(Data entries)
****************

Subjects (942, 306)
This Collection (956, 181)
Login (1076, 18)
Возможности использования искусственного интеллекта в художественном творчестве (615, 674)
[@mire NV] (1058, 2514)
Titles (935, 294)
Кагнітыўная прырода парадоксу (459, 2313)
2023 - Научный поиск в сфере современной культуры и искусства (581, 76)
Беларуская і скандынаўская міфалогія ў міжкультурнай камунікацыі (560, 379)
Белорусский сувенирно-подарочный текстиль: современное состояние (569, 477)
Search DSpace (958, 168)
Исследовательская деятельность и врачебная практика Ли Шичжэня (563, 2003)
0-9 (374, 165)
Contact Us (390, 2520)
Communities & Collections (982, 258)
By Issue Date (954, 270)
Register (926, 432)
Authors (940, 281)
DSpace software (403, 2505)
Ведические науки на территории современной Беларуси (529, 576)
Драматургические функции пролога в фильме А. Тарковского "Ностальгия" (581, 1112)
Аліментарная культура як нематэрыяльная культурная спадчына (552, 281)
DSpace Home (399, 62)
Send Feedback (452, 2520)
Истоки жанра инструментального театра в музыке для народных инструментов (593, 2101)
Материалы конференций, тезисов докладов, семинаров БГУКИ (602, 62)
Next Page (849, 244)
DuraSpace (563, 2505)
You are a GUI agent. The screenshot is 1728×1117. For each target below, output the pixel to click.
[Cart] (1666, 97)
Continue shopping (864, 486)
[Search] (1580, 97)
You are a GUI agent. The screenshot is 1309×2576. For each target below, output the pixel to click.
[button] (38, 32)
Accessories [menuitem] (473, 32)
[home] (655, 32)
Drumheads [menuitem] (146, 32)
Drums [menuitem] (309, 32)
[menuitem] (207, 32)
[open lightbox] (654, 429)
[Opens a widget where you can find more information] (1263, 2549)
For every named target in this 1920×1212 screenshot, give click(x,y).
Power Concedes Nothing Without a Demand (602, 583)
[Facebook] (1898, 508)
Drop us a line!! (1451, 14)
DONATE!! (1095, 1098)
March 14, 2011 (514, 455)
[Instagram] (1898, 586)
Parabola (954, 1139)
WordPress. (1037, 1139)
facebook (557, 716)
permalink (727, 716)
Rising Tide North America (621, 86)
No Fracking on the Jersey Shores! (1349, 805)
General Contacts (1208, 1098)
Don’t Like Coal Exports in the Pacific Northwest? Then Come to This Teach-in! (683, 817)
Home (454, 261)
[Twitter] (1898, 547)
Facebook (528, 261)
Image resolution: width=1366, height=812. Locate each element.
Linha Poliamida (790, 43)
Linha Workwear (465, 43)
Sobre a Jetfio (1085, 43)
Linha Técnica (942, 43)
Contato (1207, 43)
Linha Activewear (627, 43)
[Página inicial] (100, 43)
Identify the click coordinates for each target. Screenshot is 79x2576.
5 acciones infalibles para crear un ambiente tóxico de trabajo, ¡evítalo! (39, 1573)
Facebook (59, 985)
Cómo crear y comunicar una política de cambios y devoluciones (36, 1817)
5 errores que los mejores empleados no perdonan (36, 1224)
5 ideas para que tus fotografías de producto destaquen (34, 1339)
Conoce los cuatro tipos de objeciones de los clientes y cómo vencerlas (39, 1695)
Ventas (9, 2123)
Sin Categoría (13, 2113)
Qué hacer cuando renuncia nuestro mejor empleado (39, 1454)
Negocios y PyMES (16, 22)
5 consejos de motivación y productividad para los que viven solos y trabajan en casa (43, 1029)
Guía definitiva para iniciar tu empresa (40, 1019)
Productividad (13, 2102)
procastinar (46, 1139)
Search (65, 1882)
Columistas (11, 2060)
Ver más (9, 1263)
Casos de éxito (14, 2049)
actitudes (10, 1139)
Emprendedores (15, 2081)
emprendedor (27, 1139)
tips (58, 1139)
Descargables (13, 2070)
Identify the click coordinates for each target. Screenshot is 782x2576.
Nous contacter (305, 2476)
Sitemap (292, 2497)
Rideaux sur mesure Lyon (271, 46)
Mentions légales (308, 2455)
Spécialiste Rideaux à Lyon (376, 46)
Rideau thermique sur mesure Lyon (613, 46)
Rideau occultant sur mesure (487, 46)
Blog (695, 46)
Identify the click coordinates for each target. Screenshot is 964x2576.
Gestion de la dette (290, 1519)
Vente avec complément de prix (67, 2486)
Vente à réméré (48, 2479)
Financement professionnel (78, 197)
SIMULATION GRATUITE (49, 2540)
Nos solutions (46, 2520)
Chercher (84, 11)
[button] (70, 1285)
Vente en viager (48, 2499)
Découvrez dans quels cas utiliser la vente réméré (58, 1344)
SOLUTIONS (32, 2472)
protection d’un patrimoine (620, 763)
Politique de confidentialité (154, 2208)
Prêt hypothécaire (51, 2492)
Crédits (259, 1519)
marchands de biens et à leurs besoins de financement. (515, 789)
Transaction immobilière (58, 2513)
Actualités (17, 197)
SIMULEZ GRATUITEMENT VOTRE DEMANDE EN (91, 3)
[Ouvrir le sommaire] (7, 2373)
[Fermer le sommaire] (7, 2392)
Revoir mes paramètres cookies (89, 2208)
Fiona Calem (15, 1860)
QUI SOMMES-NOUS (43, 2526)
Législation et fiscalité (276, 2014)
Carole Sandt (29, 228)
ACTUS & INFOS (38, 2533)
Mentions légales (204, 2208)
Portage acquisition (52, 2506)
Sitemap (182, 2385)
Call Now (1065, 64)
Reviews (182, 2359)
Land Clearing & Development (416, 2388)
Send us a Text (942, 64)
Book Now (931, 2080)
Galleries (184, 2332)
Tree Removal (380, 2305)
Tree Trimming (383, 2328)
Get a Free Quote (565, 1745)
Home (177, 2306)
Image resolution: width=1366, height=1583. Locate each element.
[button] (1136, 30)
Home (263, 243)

****************

◆ Task prompt ◆
All the data must be duplicated exactly, with nothing added or removed.

◆ Answer space ◆
Subjects (942, 306)
This Collection (956, 181)
Login (1076, 18)
Возможности использования искусственного интеллекта в художественном творчестве (615, 674)
[@mire NV] (1058, 2514)
Titles (935, 294)
Кагнітыўная прырода парадоксу (459, 2313)
2023 - Научный поиск в сфере современной культуры и искусства (581, 76)
Беларуская і скандынаўская міфалогія ў міжкультурнай камунікацыі (560, 379)
Белорусский сувенирно-подарочный текстиль: современное состояние (569, 477)
Search DSpace (958, 168)
Исследовательская деятельность и врачебная практика Ли Шичжэня (563, 2003)
0-9 (374, 165)
Contact Us (390, 2520)
Communities & Collections (982, 258)
By Issue Date (954, 270)
Register (926, 432)
Authors (940, 281)
DSpace software (403, 2505)
Ведические науки на территории современной Беларуси (529, 576)
Драматургические функции пролога в фильме А. Тарковского "Ностальгия" (581, 1112)
Аліментарная культура як нематэрыяльная культурная спадчына (552, 281)
DSpace Home (399, 62)
Send Feedback (452, 2520)
Истоки жанра инструментального театра в музыке для народных инструментов (593, 2101)
Материалы конференций, тезисов докладов, семинаров БГУКИ (602, 62)
Next Page (849, 244)
DuraSpace (563, 2505)
You are a GUI agent. The screenshot is 1728×1117. For each target below, output the pixel to click.
[Cart] (1666, 97)
Continue shopping (864, 486)
[Search] (1580, 97)
You are a GUI agent. The screenshot is 1309×2576. For each target below, output the pixel to click.
[button] (38, 32)
Accessories [menuitem] (473, 32)
[home] (655, 32)
Drumheads [menuitem] (146, 32)
Drums [menuitem] (309, 32)
[menuitem] (207, 32)
[open lightbox] (654, 429)
[Opens a widget where you can find more information] (1263, 2549)
For every named target in this 1920×1212 screenshot, give click(x,y).
Power Concedes Nothing Without a Demand (602, 583)
[Facebook] (1898, 508)
Drop us a line!! (1451, 14)
DONATE!! (1095, 1098)
March 14, 2011 (514, 455)
[Instagram] (1898, 586)
Parabola (954, 1139)
WordPress. (1037, 1139)
facebook (557, 716)
permalink (727, 716)
Rising Tide North America (621, 86)
No Fracking on the Jersey Shores! (1349, 805)
General Contacts (1208, 1098)
Don’t Like Coal Exports in the Pacific Northwest? Then Come to This Teach-in! (683, 817)
Home (454, 261)
[Twitter] (1898, 547)
Facebook (528, 261)
Image resolution: width=1366, height=812. Locate each element.
Linha Poliamida (790, 43)
Linha Workwear (465, 43)
Sobre a Jetfio (1085, 43)
Linha Técnica (942, 43)
Contato (1207, 43)
Linha Activewear (627, 43)
[Página inicial] (100, 43)
Identify the click coordinates for each target. Screenshot is 79x2576.
5 acciones infalibles para crear un ambiente tóxico de trabajo, ¡evítalo! (39, 1573)
Facebook (59, 985)
Cómo crear y comunicar una política de cambios y devoluciones (36, 1817)
5 errores que los mejores empleados no perdonan (36, 1224)
5 ideas para que tus fotografías de producto destaquen (34, 1339)
Conoce los cuatro tipos de objeciones de los clientes y cómo vencerlas (39, 1695)
Ventas (9, 2123)
Sin Categoría (13, 2113)
Qué hacer cuando renuncia nuestro mejor empleado (39, 1454)
Negocios y PyMES (16, 22)
5 consejos de motivación y productividad para los que viven solos y trabajan en casa (43, 1029)
Guía definitiva para iniciar tu empresa (40, 1019)
Productividad (13, 2102)
procastinar (46, 1139)
Search (65, 1882)
Columistas (11, 2060)
Ver más (9, 1263)
Casos de éxito (14, 2049)
actitudes (10, 1139)
Emprendedores (15, 2081)
emprendedor (27, 1139)
tips (58, 1139)
Descargables (13, 2070)
Identify the click coordinates for each target. Screenshot is 782x2576.
Nous contacter (305, 2476)
Sitemap (292, 2497)
Rideaux sur mesure Lyon (271, 46)
Mentions légales (308, 2455)
Spécialiste Rideaux à Lyon (376, 46)
Rideau thermique sur mesure Lyon (613, 46)
Rideau occultant sur mesure (487, 46)
Blog (695, 46)
Identify the click coordinates for each target. Screenshot is 964x2576.
Gestion de la dette (290, 1519)
Vente avec complément de prix (67, 2486)
Vente à réméré (48, 2479)
Financement professionnel (78, 197)
SIMULATION GRATUITE (49, 2540)
Nos solutions (46, 2520)
Chercher (84, 11)
[button] (70, 1285)
Vente en viager (48, 2499)
Découvrez dans quels cas utiliser la vente réméré (58, 1344)
SOLUTIONS (32, 2472)
protection d’un patrimoine (620, 763)
Politique de confidentialité (154, 2208)
Prêt hypothécaire (51, 2492)
Crédits (259, 1519)
marchands de biens et à leurs besoins de financement. (515, 789)
Transaction immobilière (58, 2513)
Actualités (17, 197)
SIMULEZ GRATUITEMENT VOTRE DEMANDE EN (91, 3)
[Ouvrir le sommaire] (7, 2373)
[Fermer le sommaire] (7, 2392)
Revoir mes paramètres cookies (89, 2208)
Fiona Calem (15, 1860)
QUI SOMMES-NOUS (43, 2526)
Législation et fiscalité (276, 2014)
Carole Sandt (29, 228)
ACTUS & INFOS (38, 2533)
Mentions légales (204, 2208)
Portage acquisition (52, 2506)
Sitemap (182, 2385)
Call Now (1065, 64)
Reviews (182, 2359)
Land Clearing & Development (416, 2388)
Send us a Text (942, 64)
Book Now (931, 2080)
Galleries (184, 2332)
Tree Removal (380, 2305)
Tree Trimming (383, 2328)
Get a Free Quote (565, 1745)
Home (177, 2306)
Image resolution: width=1366, height=1583. Locate each element.
[button] (1136, 30)
Home (263, 243)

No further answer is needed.